Bully by Laura Vaccaro Seeger ($13)
Spaghetti In A Hot Dog BunWhen the tables are turned and Ralph the bully needs help, Lucy steps up, because Lucy trusts her values even after suffering endless taunts about her curly locks and unique sandwich preferences (which, incidentally, a very real, very successful person impossibly shares). Lucy becomes a leader among her peers by being confident in herself and remembering, as her grandfather says, “What a boring world it would be if we were exactly alike.”
Spaghetti In A Hot Dog Bun by Maria Dismondy and Kimberly Shaw-Peterson ($7)
Confessions Of A Former BullyThrough weekly meetings, a patient school counselor named Mrs. Petrowski (which has to be an homage to The Hundred Dresses) helps a bully named Katie (which is probably just a coincidence to Mean Girls) see the error of her ways. The story unfolds as if Katie is narrating journal entries of those meetings in a style you’ll find familiar if your kid likes the Wimpy Kid series (which they definitely do).
Confessions of a Former Bully by Trudy Ludwig and Beth Adams ($8)
Eddie LongpantsEddie gets ruthlessly tormented for his enormous stature by a little twit named Pete who apparently hasn’t learned yet that NBA players get paid extremely well. When Pete finds himself up a tree without a ladder, it’s Eddie who comes to his aid. He’s the bigger man after all. Zing! Presumably, this experience helped Eddie to grow as a person and live a happy productive life in Springfield.
Eddie Longpants by Mireille Levert ($9)
The Juice Box BullyThese books have covered dealing with your bully and avoiding becoming one, but not what to do if you witness bullying. The bystander is the focus of The Juice Box Bully and “The Promise” Pete’s classmates teach him when he starts acting a fool. Make sure your kid is the one who speaks up when they see unacceptable behavior like bullying or wearing socks with sandals. Sorry, you needed to know.
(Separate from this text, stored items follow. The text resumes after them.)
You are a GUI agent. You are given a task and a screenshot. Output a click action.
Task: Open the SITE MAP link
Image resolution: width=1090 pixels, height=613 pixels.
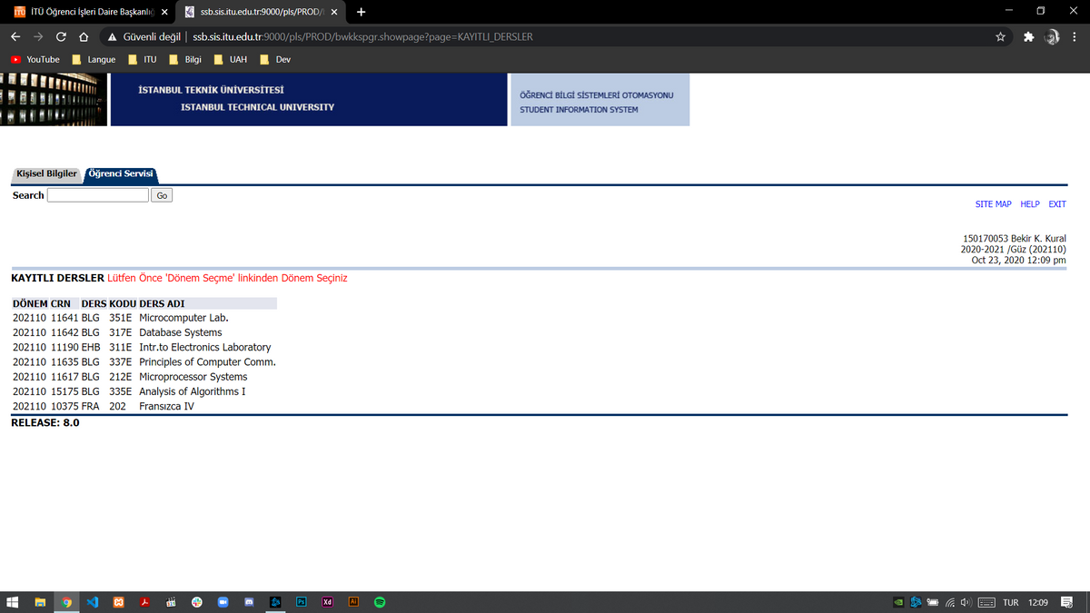pos(993,204)
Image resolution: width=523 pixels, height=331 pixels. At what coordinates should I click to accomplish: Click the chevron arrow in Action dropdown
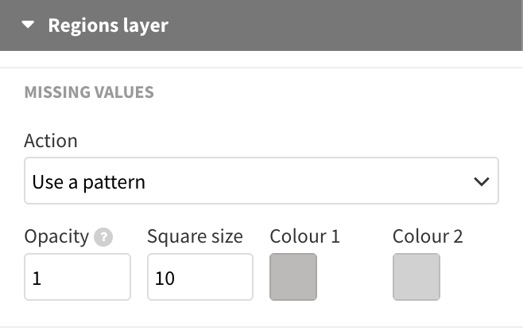coord(482,181)
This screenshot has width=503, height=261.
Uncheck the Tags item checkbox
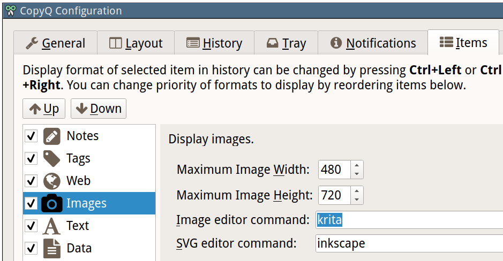coord(31,159)
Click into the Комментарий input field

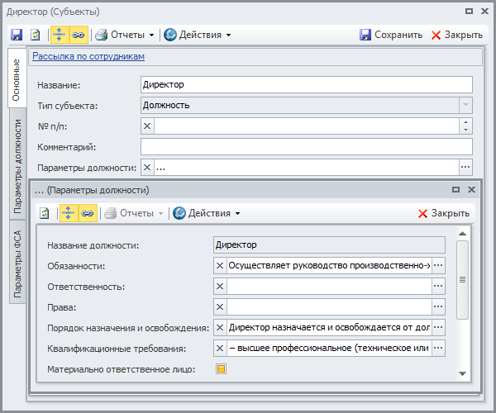[x=306, y=147]
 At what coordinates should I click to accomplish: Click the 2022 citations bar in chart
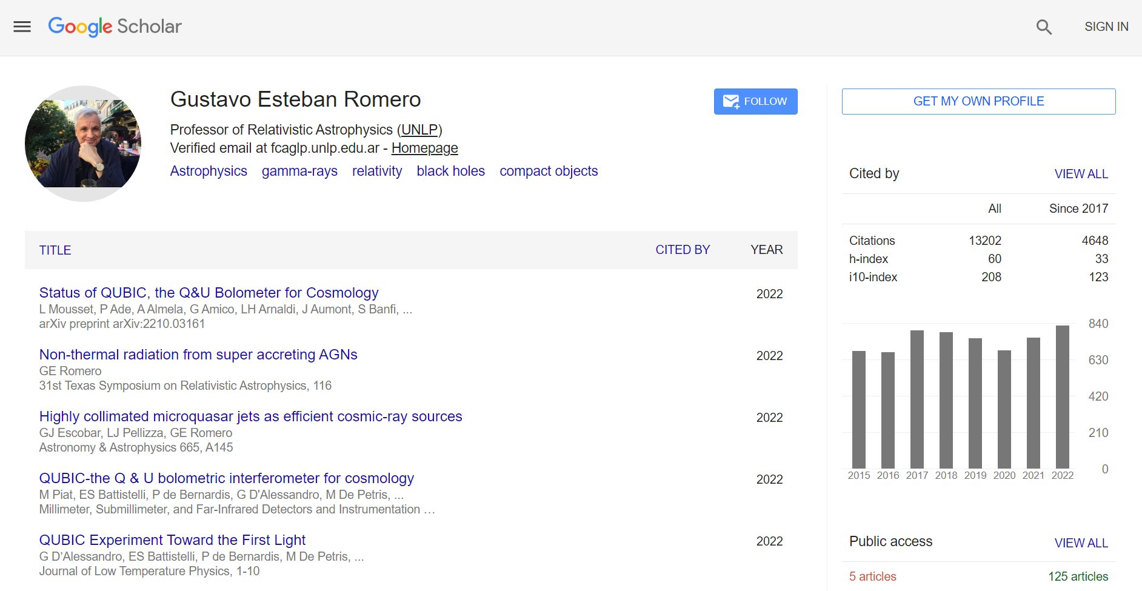[x=1062, y=397]
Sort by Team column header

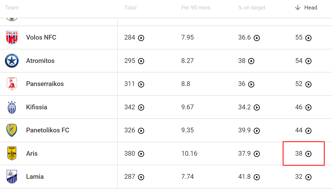point(12,8)
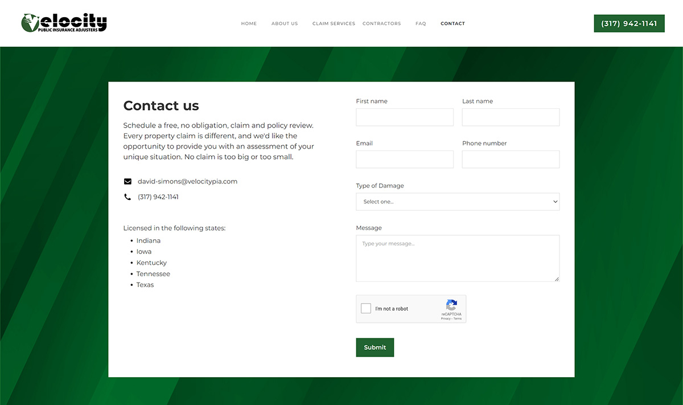This screenshot has height=405, width=683.
Task: Click the phone icon beside (317) 942-1141
Action: click(x=127, y=197)
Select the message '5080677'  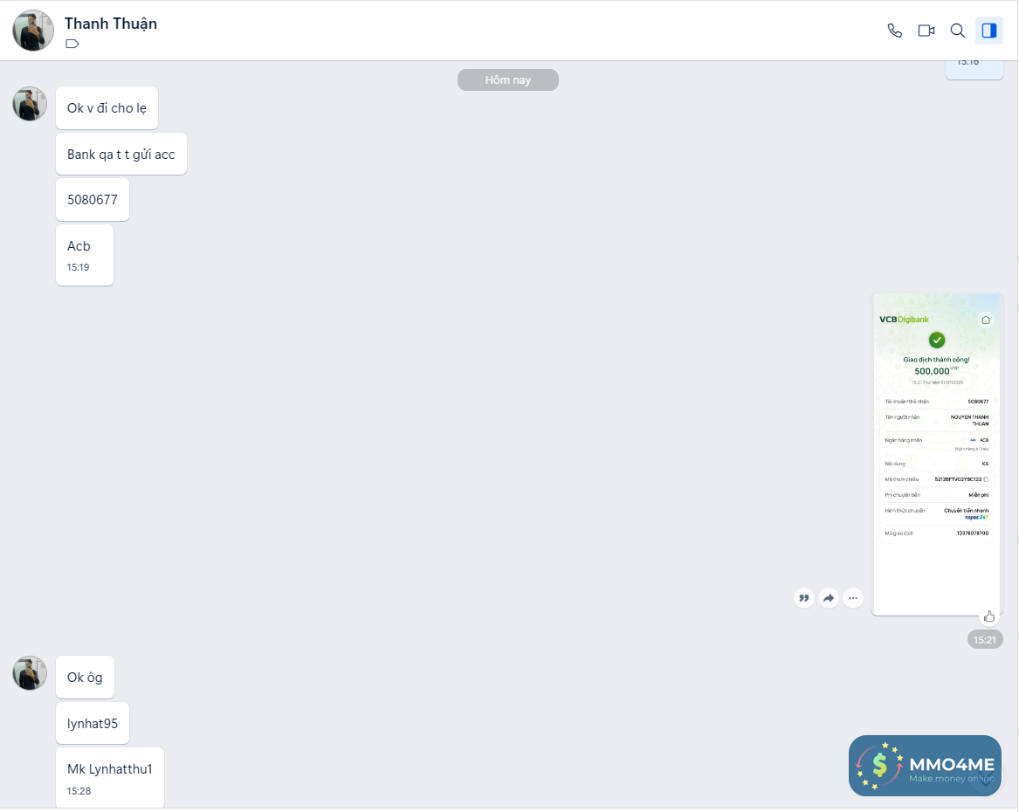click(93, 199)
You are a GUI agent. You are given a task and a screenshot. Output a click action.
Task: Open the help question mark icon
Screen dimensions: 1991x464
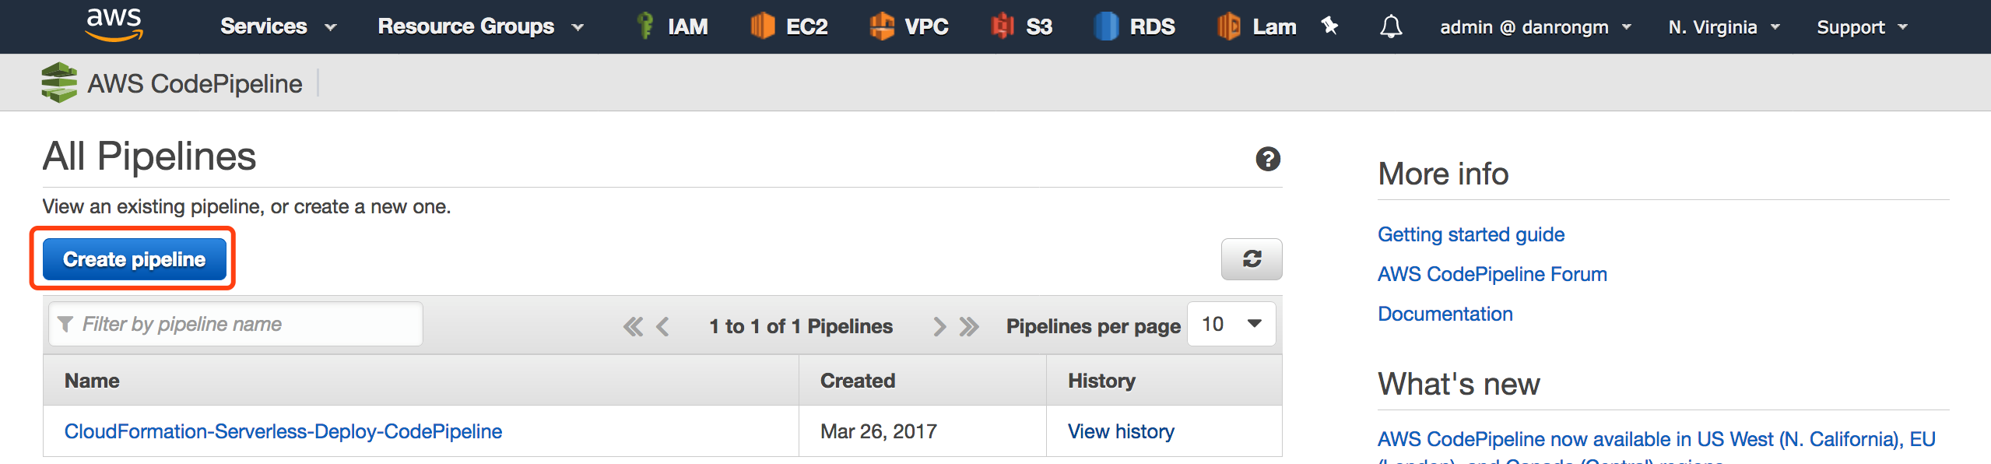pyautogui.click(x=1268, y=160)
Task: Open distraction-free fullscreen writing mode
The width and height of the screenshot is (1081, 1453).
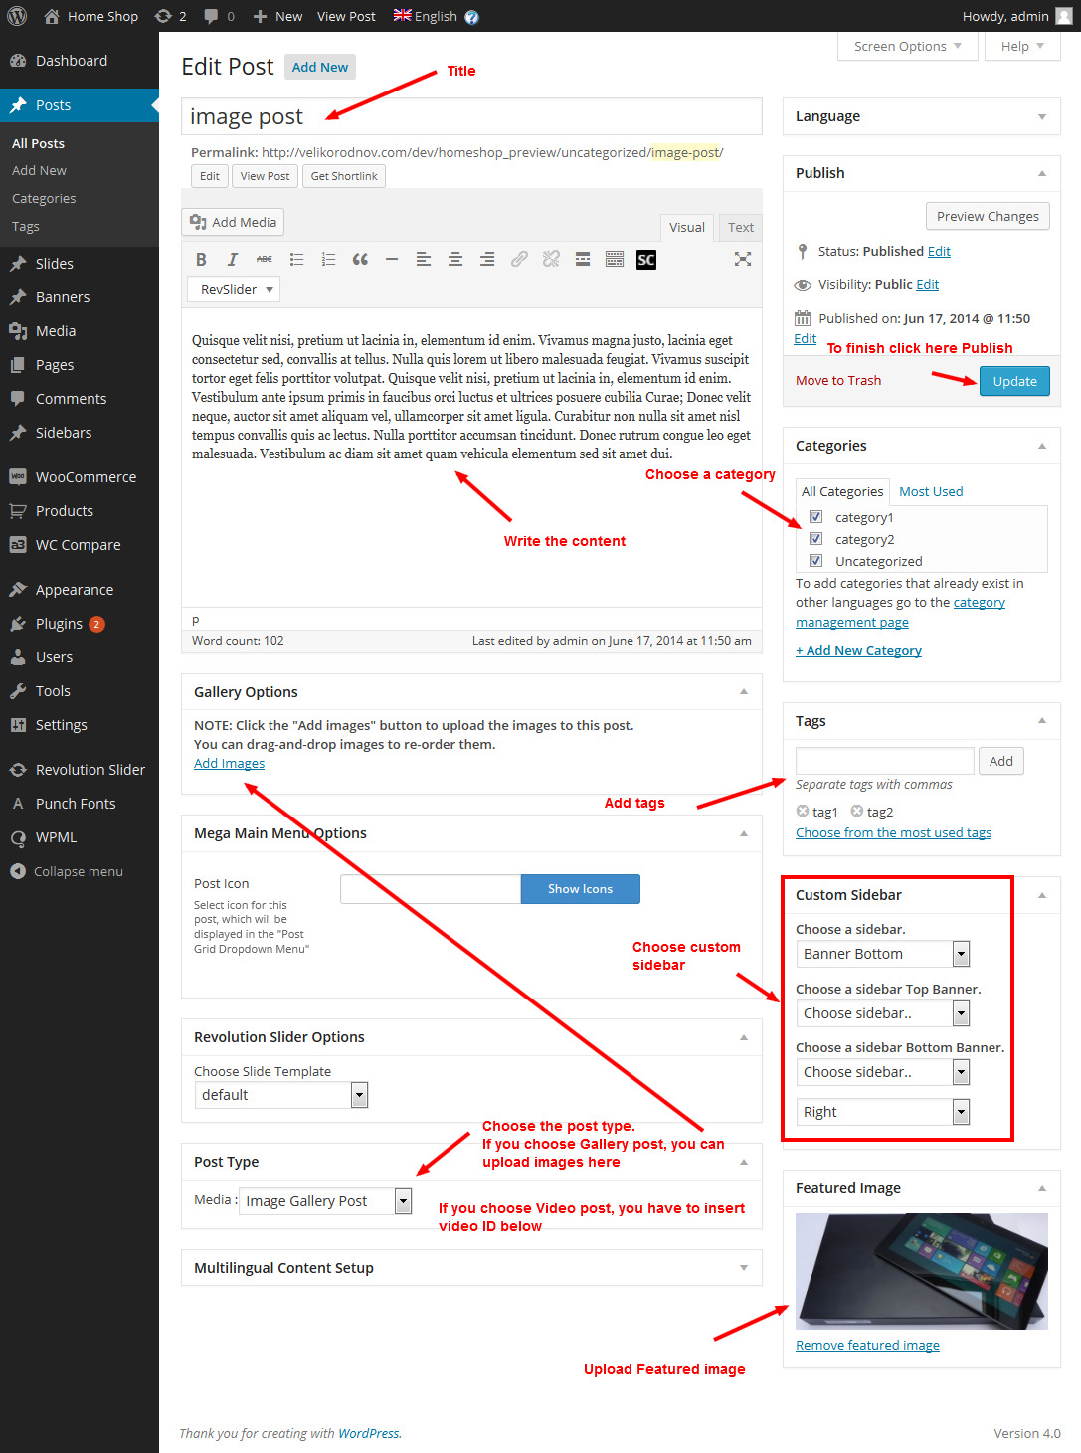Action: coord(742,260)
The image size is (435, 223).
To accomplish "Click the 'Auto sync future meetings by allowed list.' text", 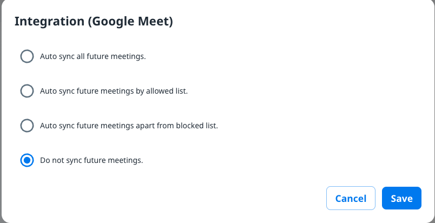I will tap(114, 91).
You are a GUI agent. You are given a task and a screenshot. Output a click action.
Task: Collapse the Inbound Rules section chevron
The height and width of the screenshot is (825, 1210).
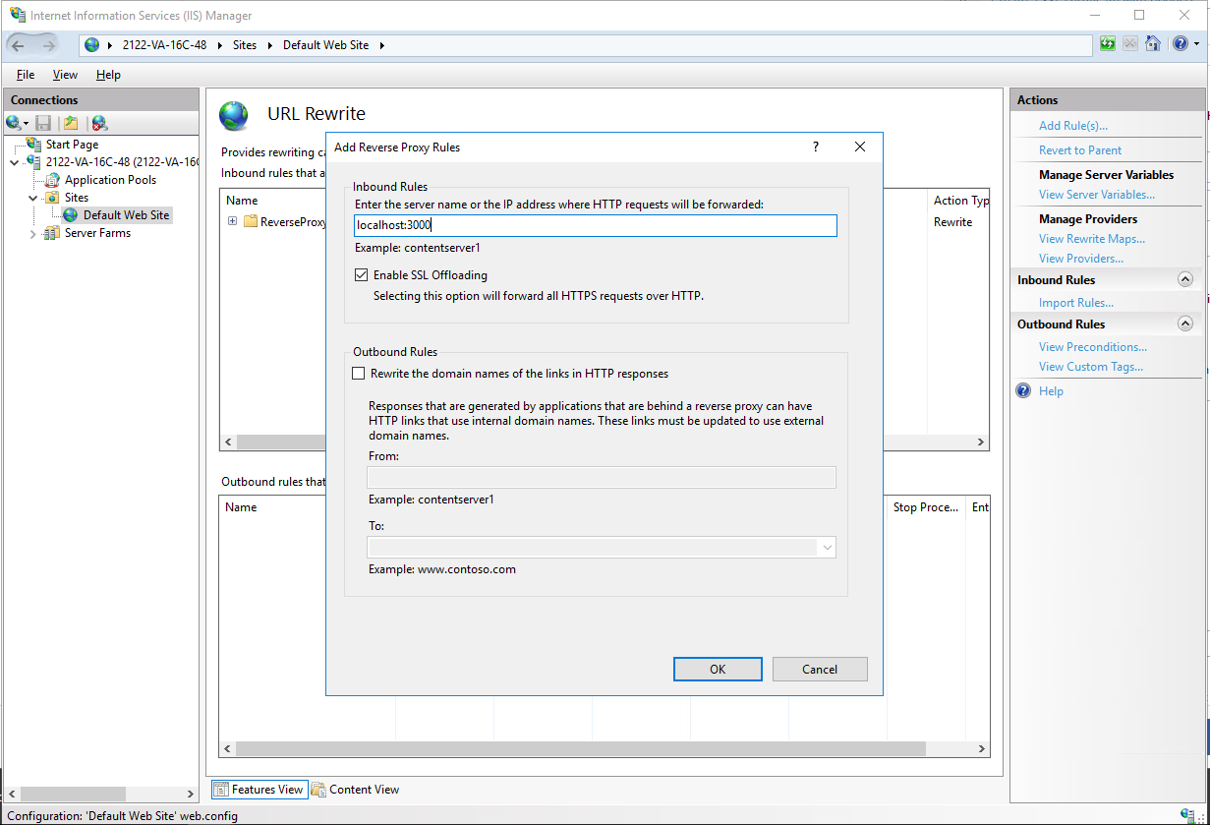(x=1185, y=279)
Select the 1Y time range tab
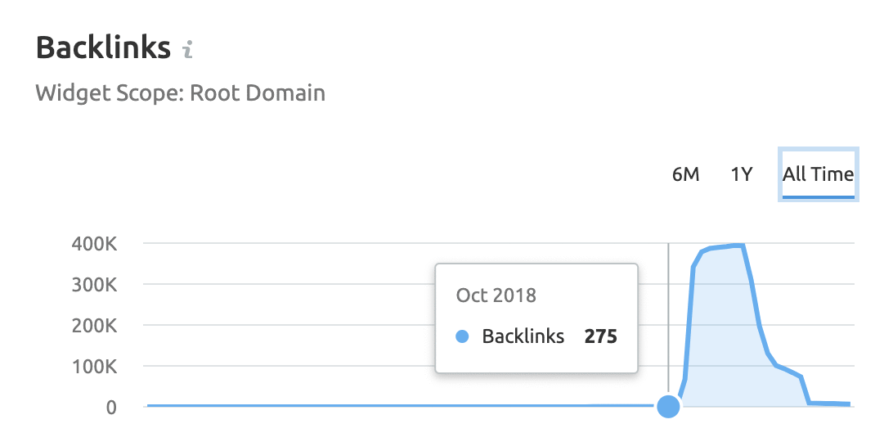Screen dimensions: 893x433 741,174
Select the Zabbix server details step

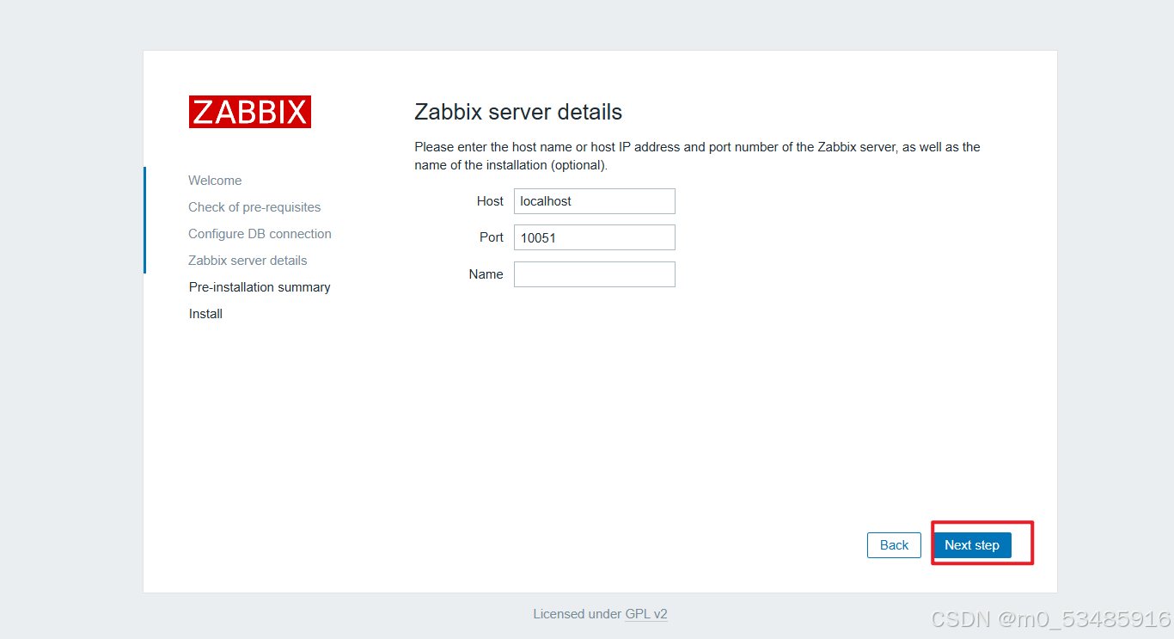tap(248, 261)

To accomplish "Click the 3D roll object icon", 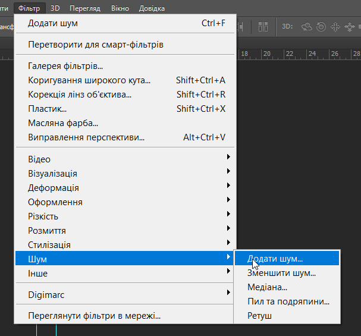I will (x=321, y=27).
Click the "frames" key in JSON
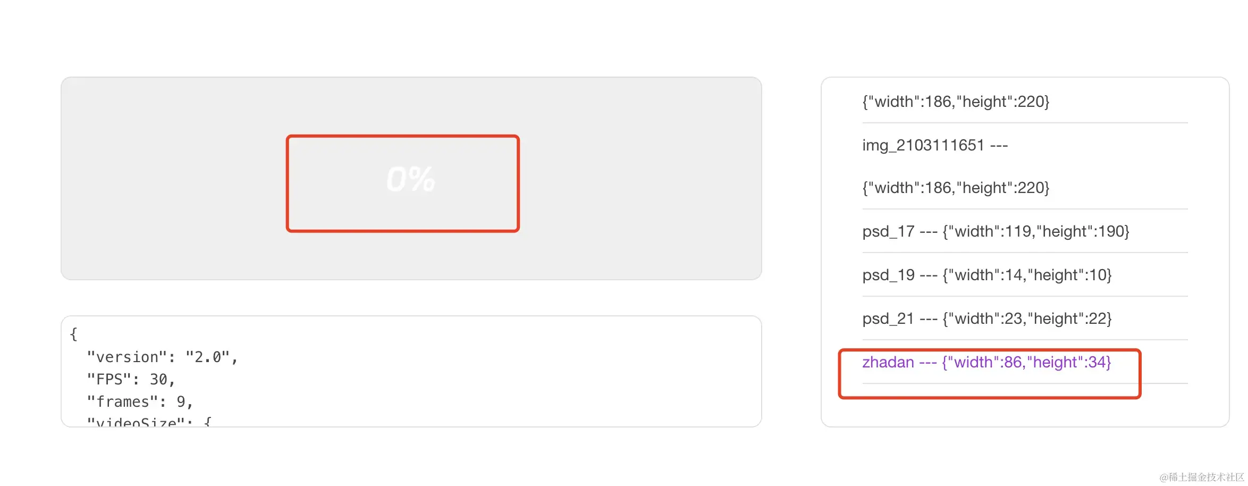Image resolution: width=1248 pixels, height=486 pixels. [123, 402]
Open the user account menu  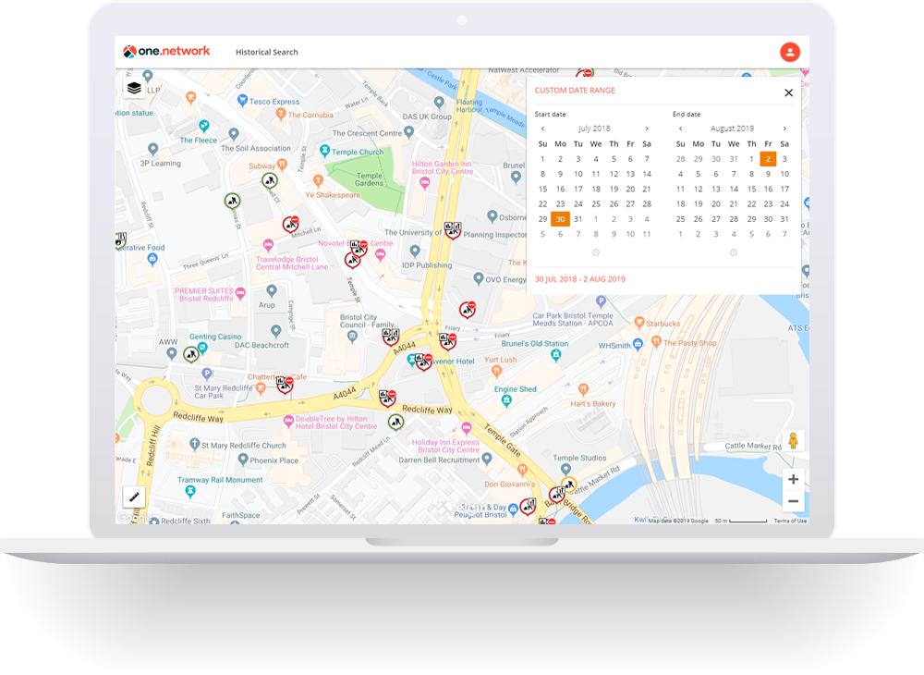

The Juice Box Bully by Bob Sornson, Maria Dismondy, and Kim Shaw ($8)
The Tease MonsterAfter finishing The Tease Monster, your child will know the difference between laughing at someone (bullying) and laughing with someone (teasing). Once they’re armed with this knowledge, all your hilarious jokes about them will have to wait until after they’ve fallen asleep .
The Tease Monster by Julia Cook ($8)
Llama Llama And Bully GoatIf you have a kid who’s new to school, Llama Llama has a few rhyming quips they can use to diffuse any potential new kid bullying scenarios, and even get everyone to be friends again by recess. Alternatively, you can teach them just to hold out until sweet, sweet nap time.